4月倒産件数は減少基調に復帰 今後は内需拡大での業績向上がカギ
企業倒産件数は4月に減少トレンドに戻り、金融危機前を下回る低水準を引き続き確保している。今後内需が回復し、景気が本格的に拡大していけば、企業の経営環境はさらに改善されていくだろう。
業種や地域を問わず倒産減少
民間信用調査会社東京商工リサーチ(TSR)が発表した4月の全国企業倒産状況によると、負債総額1,000万円以上の倒産件数は748件であり、4月としては1996年以降の過去20年間で最少に抑えられた。
これはリーマンショック前の好景気だった2005年(月平均1,083件)だけでなく、バブル期の1988年(同844件)をも下回る低さだ。また3月は6ヶ月ぶりに増加に転じてしまっていたが、4月は18.2%減と再び前年割れし、改善の流れに戻っている。

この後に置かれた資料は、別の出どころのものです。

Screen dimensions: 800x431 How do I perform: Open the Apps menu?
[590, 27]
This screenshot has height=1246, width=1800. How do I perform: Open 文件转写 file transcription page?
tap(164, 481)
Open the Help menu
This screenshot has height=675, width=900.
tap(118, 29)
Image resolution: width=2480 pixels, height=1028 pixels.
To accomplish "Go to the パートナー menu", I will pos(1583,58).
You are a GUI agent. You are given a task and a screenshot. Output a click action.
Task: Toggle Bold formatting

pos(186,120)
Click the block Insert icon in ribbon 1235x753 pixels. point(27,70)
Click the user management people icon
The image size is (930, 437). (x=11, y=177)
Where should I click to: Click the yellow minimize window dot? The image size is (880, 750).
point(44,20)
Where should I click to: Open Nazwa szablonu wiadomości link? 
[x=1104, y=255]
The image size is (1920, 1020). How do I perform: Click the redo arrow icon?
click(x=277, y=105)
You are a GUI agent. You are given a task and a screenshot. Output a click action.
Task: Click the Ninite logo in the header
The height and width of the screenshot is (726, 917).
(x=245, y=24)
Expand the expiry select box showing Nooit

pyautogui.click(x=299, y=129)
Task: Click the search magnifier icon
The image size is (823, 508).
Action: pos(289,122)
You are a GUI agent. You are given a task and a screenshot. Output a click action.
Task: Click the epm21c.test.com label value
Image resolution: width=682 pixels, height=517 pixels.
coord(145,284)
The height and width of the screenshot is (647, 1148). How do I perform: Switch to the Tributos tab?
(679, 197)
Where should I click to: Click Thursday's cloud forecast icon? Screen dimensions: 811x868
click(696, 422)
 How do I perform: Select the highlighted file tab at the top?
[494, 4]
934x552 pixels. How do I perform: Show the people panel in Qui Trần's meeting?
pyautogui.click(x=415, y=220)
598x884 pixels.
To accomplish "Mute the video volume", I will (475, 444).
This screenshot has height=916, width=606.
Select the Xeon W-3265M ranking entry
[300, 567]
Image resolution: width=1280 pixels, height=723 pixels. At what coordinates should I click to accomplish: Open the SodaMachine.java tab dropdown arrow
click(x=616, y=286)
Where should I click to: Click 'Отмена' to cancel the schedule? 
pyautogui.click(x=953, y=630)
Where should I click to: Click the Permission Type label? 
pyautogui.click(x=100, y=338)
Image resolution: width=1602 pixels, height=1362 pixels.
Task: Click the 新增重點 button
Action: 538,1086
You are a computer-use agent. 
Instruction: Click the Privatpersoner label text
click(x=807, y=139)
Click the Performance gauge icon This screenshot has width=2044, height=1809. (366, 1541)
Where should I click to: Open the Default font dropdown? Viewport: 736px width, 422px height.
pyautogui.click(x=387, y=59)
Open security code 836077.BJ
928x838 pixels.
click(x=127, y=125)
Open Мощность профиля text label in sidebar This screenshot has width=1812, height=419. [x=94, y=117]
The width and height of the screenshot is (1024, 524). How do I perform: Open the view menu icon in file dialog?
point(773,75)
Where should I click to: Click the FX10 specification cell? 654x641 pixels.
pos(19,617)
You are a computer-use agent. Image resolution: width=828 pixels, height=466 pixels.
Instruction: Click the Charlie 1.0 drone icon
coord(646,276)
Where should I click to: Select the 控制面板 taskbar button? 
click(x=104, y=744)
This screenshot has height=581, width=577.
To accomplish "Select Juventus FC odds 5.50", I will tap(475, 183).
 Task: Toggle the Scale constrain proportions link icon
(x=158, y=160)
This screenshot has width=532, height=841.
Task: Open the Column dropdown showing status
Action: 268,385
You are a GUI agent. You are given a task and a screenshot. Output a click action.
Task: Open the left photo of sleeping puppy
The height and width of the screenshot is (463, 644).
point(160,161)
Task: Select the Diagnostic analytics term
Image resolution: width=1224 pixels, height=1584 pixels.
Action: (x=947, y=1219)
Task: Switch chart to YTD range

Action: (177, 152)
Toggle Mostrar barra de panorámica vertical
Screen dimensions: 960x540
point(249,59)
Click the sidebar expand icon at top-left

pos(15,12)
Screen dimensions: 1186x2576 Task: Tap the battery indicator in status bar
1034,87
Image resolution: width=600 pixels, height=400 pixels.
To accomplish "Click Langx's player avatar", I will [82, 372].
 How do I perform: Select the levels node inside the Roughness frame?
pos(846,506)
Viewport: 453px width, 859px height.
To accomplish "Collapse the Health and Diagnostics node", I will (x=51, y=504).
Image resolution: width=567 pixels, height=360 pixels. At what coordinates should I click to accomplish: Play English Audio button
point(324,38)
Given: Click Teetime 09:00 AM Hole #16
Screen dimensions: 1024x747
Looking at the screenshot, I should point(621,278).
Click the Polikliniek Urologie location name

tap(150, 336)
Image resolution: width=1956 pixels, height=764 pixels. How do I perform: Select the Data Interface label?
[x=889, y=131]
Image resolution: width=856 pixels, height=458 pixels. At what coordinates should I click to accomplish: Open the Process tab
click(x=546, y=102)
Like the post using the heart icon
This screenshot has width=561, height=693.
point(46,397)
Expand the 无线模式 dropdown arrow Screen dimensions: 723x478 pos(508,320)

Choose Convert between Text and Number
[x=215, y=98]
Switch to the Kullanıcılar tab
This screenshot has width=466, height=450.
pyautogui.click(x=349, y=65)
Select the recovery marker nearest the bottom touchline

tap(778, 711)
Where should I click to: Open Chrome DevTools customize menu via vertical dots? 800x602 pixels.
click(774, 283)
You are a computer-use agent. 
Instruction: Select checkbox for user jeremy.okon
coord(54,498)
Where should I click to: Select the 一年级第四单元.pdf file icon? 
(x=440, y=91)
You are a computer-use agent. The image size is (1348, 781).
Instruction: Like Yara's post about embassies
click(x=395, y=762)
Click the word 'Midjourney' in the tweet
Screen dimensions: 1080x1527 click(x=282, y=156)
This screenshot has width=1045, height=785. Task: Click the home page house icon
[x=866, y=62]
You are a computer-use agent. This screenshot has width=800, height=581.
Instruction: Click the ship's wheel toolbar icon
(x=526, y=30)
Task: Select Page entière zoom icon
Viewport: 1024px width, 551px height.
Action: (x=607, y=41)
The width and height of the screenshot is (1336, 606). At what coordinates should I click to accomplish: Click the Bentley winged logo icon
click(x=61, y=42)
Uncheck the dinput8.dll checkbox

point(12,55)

産業別では、10のうち不動産業を除く9業種で倒産が抑制された。
大きい割合のものに注目すると、金融緩和継続による円安の恩恵から、自動車や電子部品を含む製造業が9.9%減。景気刺激策として公共事業が前倒しされてきたことが寄与し、建設業も21.6%減と大幅に縮小。
また卸売業が3.8%減で3ヶ月ぶり、小売業が16.7%減で2ヶ月ぶり、サービス業他が22.7%減で同じく2ヶ月ぶりと、それぞれ改善。消費増税の影響が残るものの、3月までの駆け込み需要の反動減がなくなったことが奏功している可能性がある。
さらにこれらを含む全業種について、金融機関が中小企業の返済計画の変更要請に引き続き対応しており、そうした企業への融資を積み増していることも、経営を下支えしているようだ。
地域別に見ると、2013年8月以来1年8ヶ月ぶりに9つすべての地域が倒産を回避。高いシェアを占める都市部について、関東は14.0%減、中部は13.1%減となり、3月に増えていた近畿も19.5%減と改善。地方でも都市部を上回るペースでの改良が目立つ。
東北では、東日本大震災関連の倒産が4ヶ月ぶりに10件を下回り、33.3%減。他にも北海道の25.0%減、北陸の38.8%減、中国の29.2%減、四国の47.6%減など、2~4割も縮減している。